La mañana del domingo se me va casi entera haraganeando en el Botánico. Está nublado, hace algo de fresco, hay una brisa como de lluvia próxima, así que no me cruzo con mucha gente. El anchuroso silencio del Día de la Bicicleta se ha acabado muy pronto. Para el brutal ayuntamiento de Madrid, que está teniendo tanto éxito en su cruzada a favor del asfalto, el granito y el monóxido de carbono, el Día de la Bicicleta dura poco más de tres horas, lo cual ya indigna al taxista que me ha llevado a una cita a la que llegaba tarde: “¿Es que no tienen bastante con la Casa de Campo?”
En la grisura de la mañana de octubre resaltan más los colores de las dalias enormes y carnosas, algunas tan pesadas que doblan los tallos que las sostenían. La dalia, en estos días de otoño, es la Mae West de las flores, con esa plenitud madura, ya un poco morbosa, de colorido excesivo, cortejada por algunos abejorros que pesan tanto y están ya tan aturdidos que apenas vuelan, beodos de sabrosos azúcares.

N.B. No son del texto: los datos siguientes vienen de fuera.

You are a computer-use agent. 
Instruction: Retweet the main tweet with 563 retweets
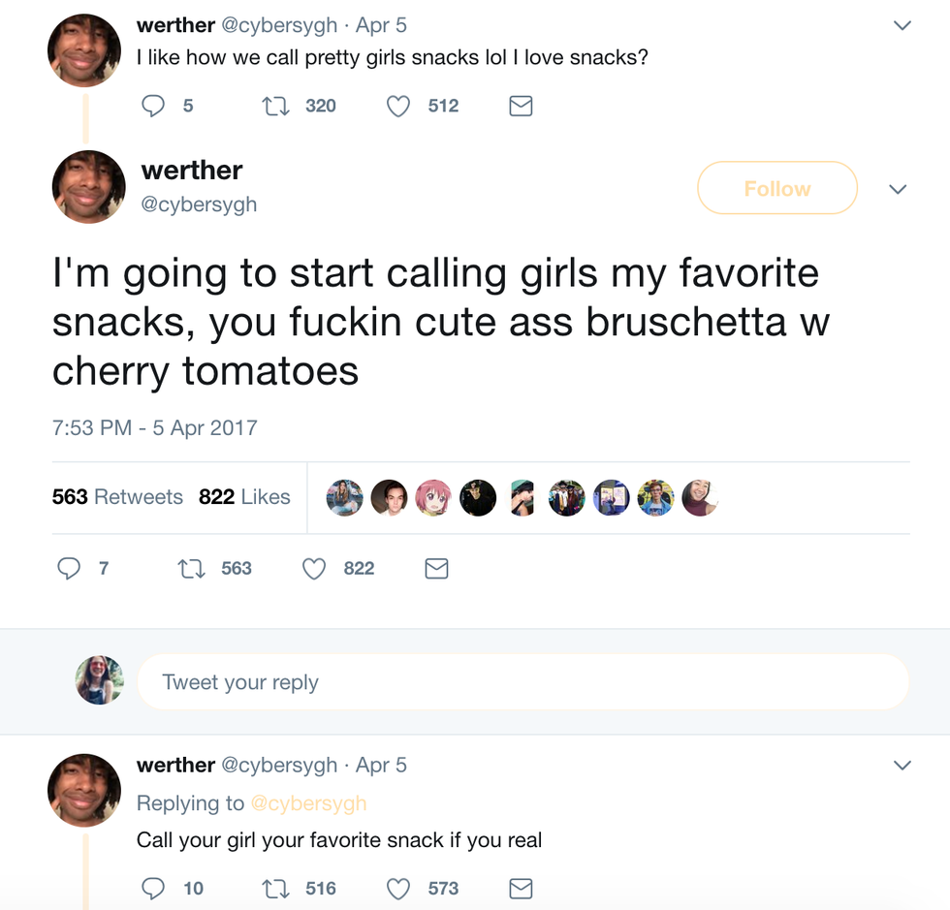(x=191, y=569)
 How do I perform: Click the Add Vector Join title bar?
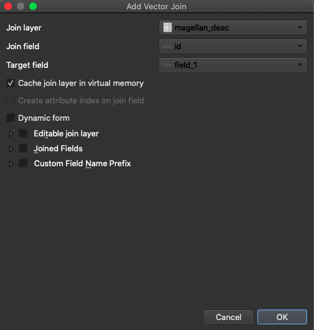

Una pareja de turistas británicos charla sosegadamente y toma fotografías de las dalias, y luego él de ella, y ella de él. De pronto los tres asistimos a un episodio acelerado de selección natural: en un sendero una ardilla de cola tiesa y rojiza estaba atareada mordisqueando una castaña; uno de esos gatos que merodean por el Botánico la ha distinguido desde lejos y echa a correr hacia ella como una flecha o un guepardo; el gato es espléndido, rubio, musculado: la ardilla vuela más que corre perseguida por él y trepa a toda velocidad por el tronco de una gran acacia; el gato salta, al pie del árbol; la ardilla, boca abajo, a media altura, lo mira como desafiándolo, segura de que el gato ya no la puede alcanzar; lo que hace ahora el gato es que se esconde detrás de un arbusto cercano…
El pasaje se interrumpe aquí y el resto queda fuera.